Even so: the courteous superficial talk of men who said, Friend, you are only accidentally afflicted; there is no stroke of God in this: wait a little till the shadows pass, and meanwhile let us cheer you by stories of old times:—such talk would have served Job even less than the serious attempt of the friends to settle the problem. It is therefore with somewhat inconsiderate irony he blames them for not giving what, if they had offered it, he would have rejected with scorn.

"I also could speak like you;
If your soul were in my soul's stead,
I could join words together against you,
And shake my head at you;
I could strengthen you with my mouth,
And the solace of my lips should assuage your grief."

The passage is throughout ironical. No change of tone occurs in verse 5, as the opening word But in the English version is intended to imply. Job means, of course, that such consolation as they were offering he never would have offered them. It would be easy, but abhorrent.

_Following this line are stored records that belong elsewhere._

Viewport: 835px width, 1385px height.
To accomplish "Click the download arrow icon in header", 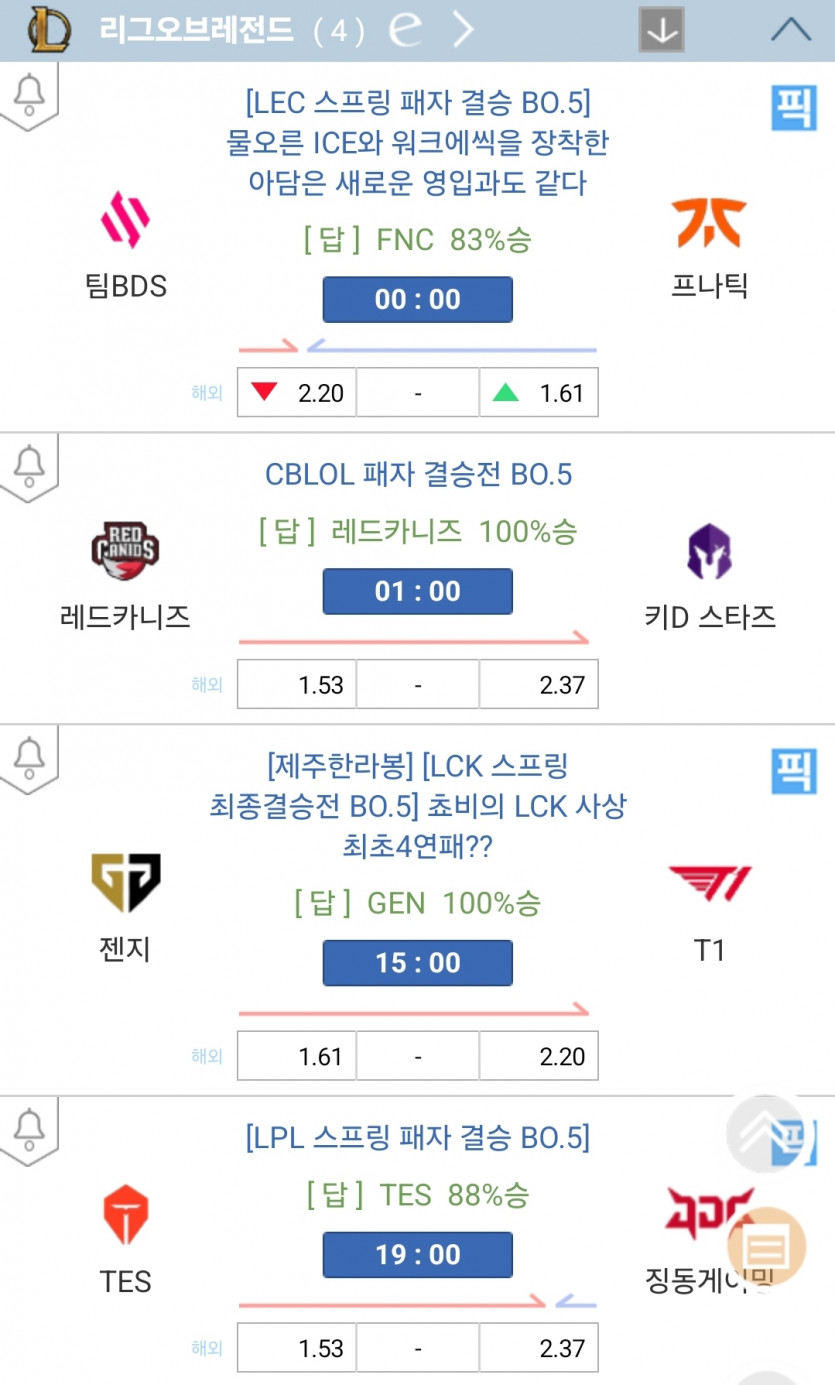I will coord(661,30).
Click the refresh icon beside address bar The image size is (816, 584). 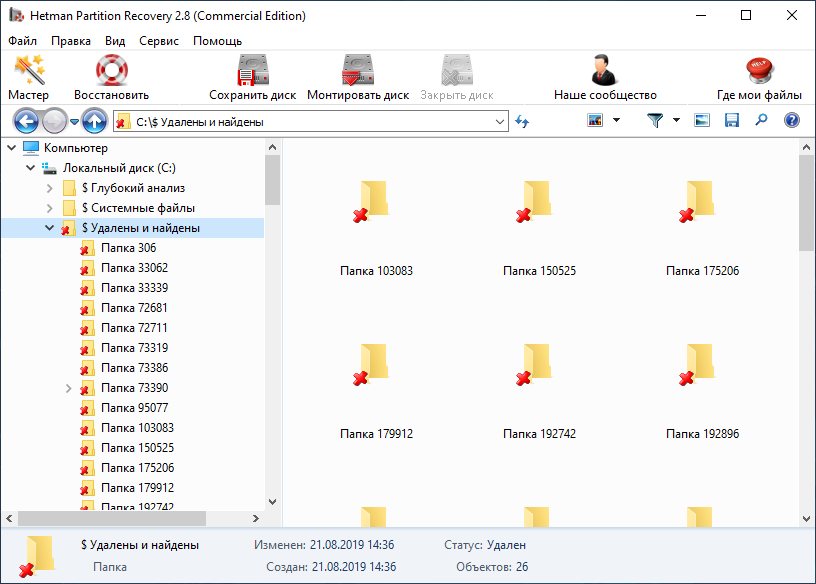coord(522,121)
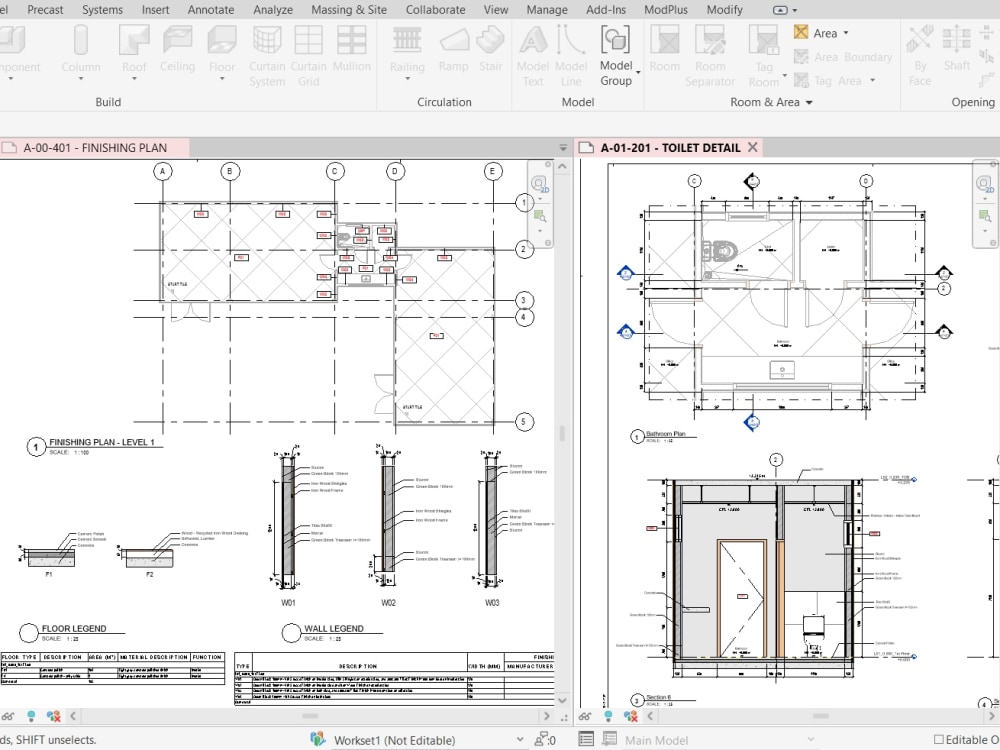The width and height of the screenshot is (1000, 750).
Task: Click the horizontal scrollbar below the plan view
Action: click(x=310, y=716)
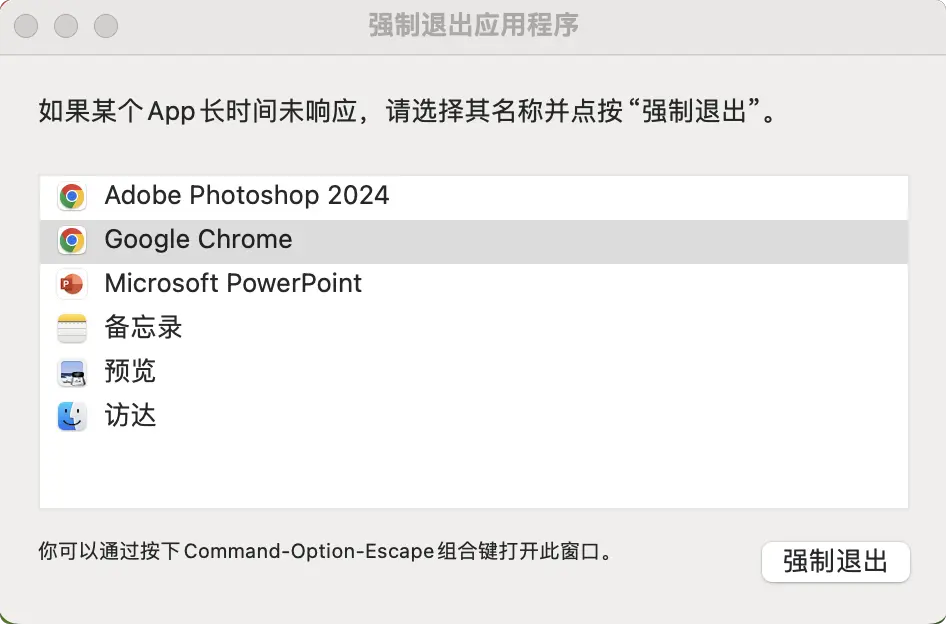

So far in sad sarcasm; and then, the sense of desolation falling too heavily on his mind for banter or remonstrance, he returns to his complaint. What is he among men? What is he in himself? What is he before God? Alone, stricken, the object of fierce assault and galling reproach. After a pause of sorrowful thought he resumes the attempt to express his woes, a final protest before his lips are silent in death. He cannot hope that speaking will relieve his sorrow or mitigate his pain. He would prefer to bear on

"In all the silent manliness of grief."

But as yet the appeal he has made to God remains unanswered, for aught he knows unheard. It appears therefore his duty to his own reputation and his faith that he endeavour yet again to break the obstinate doubts of his integrity which still estrange from him those who were his friends. He uses indeed language that will not commend his case but tend to confirm every suspicion. Were he wise in the world's way he would refrain from repeating his complaint against God. Rather would he speak of his misery as a simple fact of experience and strive to argue himself into submission. This line he has not taken and never takes. It is present to his own mind that the hand of God is against him. Whether men will join him by-and-by in an appeal from God to God he cannot tell. But once more all that he sees or seems to see he will declare. Every step may bring him into more painful isolation, yet he will proclaim his wrong.

"Certainly, now, He hath wearied me out.
Thou hast made desolate my company;
Thou hast taken hold of me,
And it is a witness against me;
And my leanness riseth up against me
Bearing witness to my face."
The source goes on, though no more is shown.